__Required action__: Reproduce the records word for word, apart from the images they contain.

__Given records__:
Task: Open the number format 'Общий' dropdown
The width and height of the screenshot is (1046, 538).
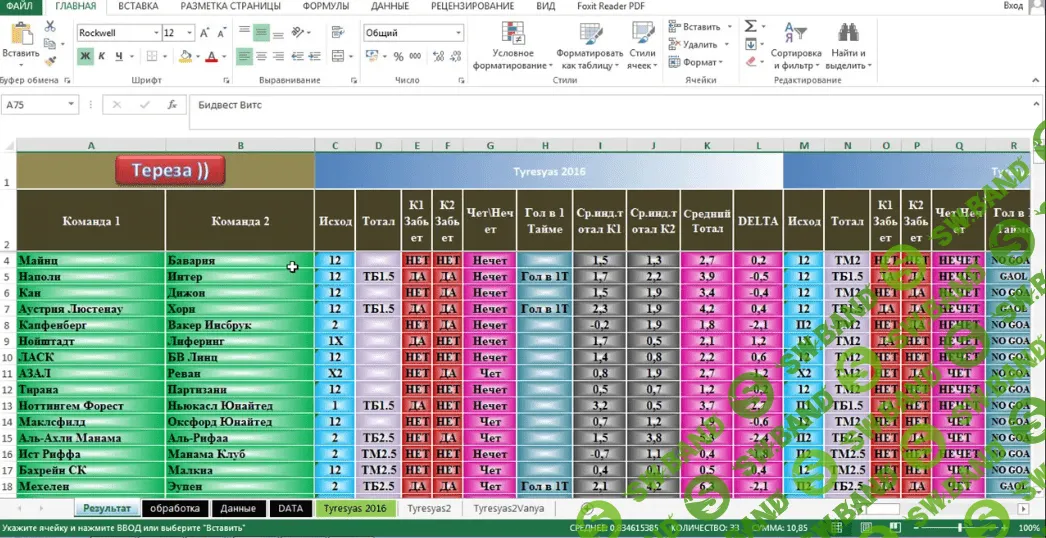Action: click(x=459, y=33)
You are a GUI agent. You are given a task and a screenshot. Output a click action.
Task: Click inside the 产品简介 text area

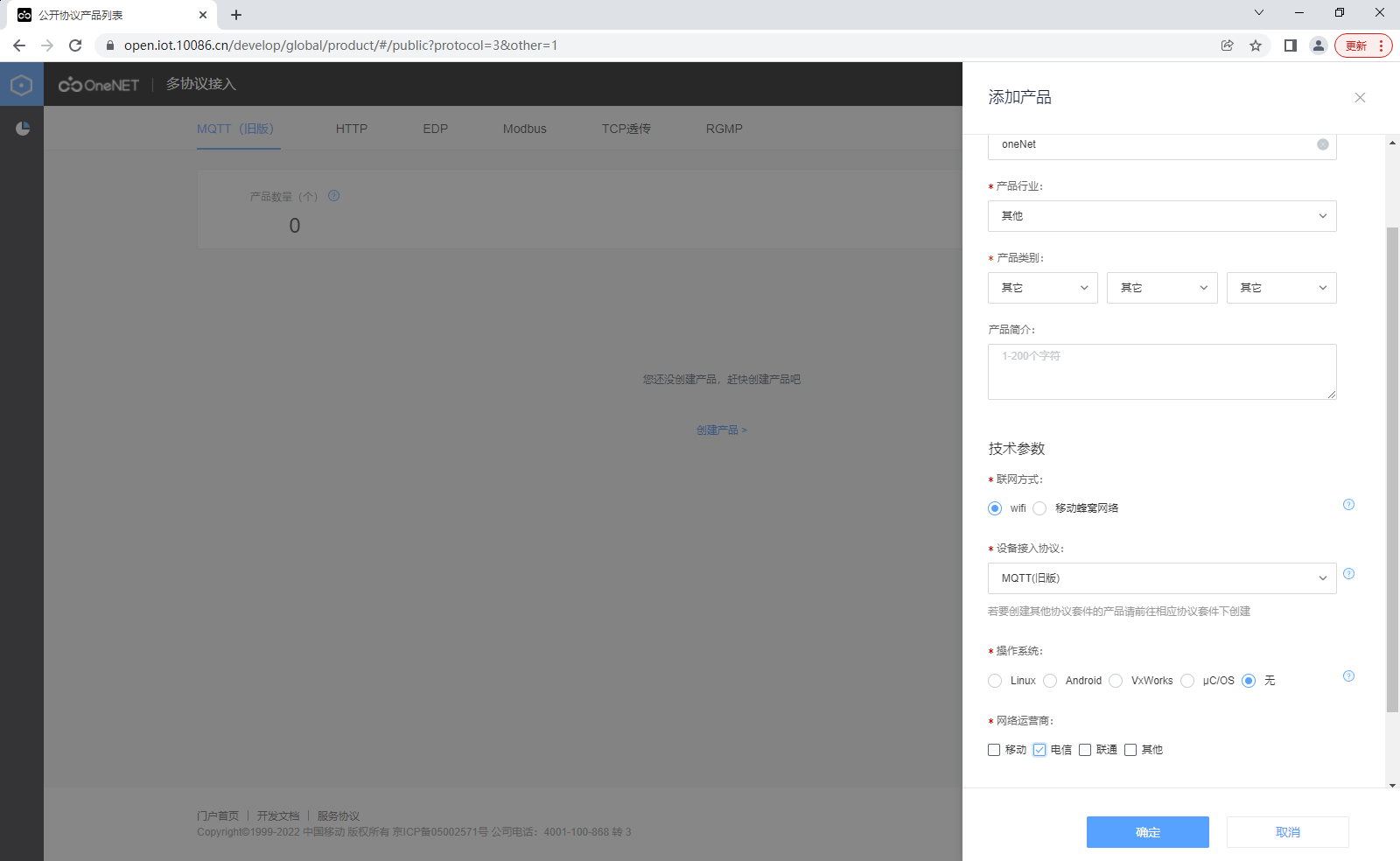pos(1161,372)
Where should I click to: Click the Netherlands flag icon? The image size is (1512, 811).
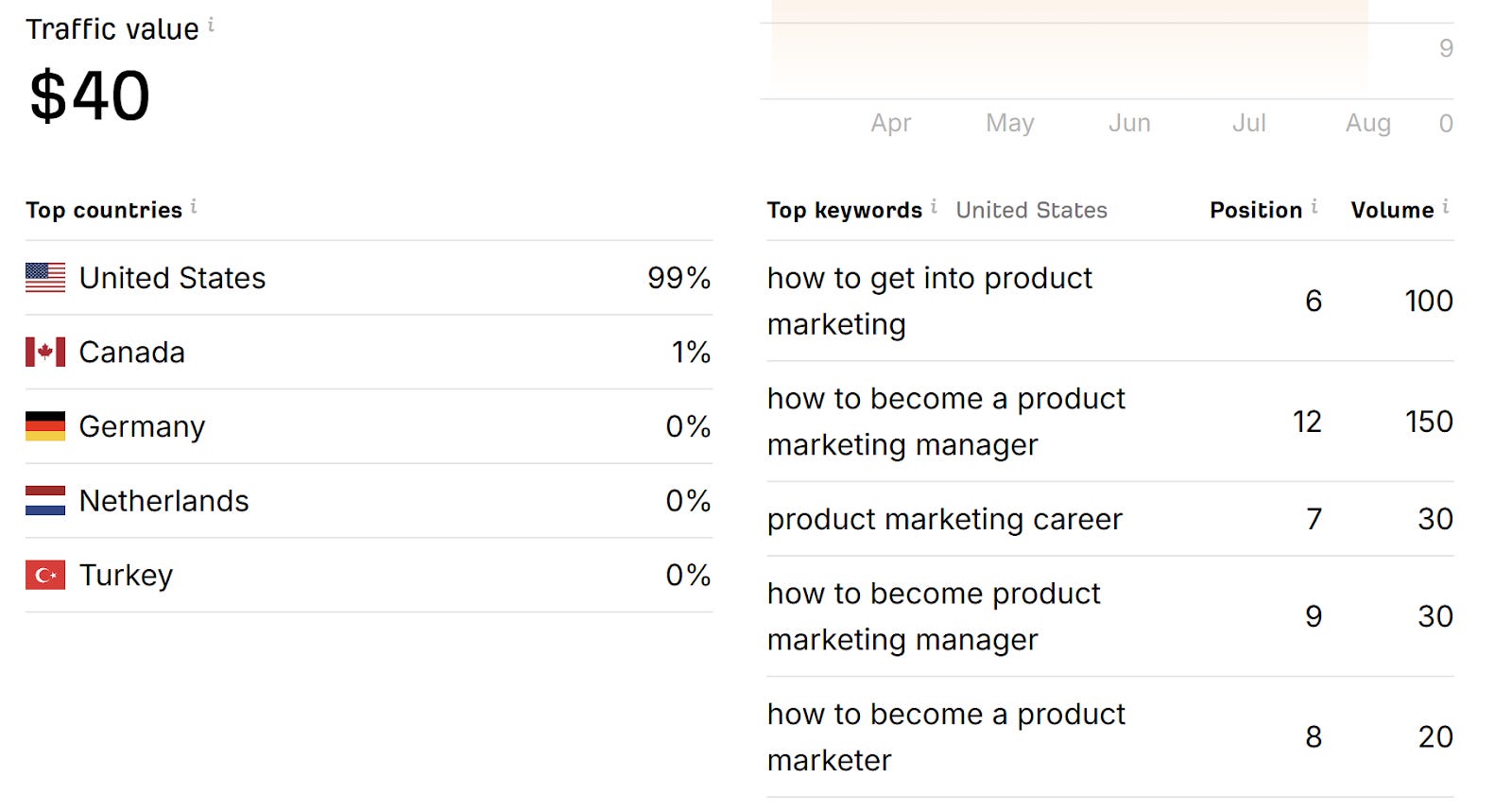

__Expected output__:
Task: Open the number format 'Общий' dropdown
The width and height of the screenshot is (1046, 538).
Action: click(x=459, y=33)
You are a GUI agent. You are given a task and a screenshot. Output a click action.
Task: Click inside the 产品简介 text area

pos(1161,372)
Where should I click to: Click the Netherlands flag icon? The image size is (1512, 811).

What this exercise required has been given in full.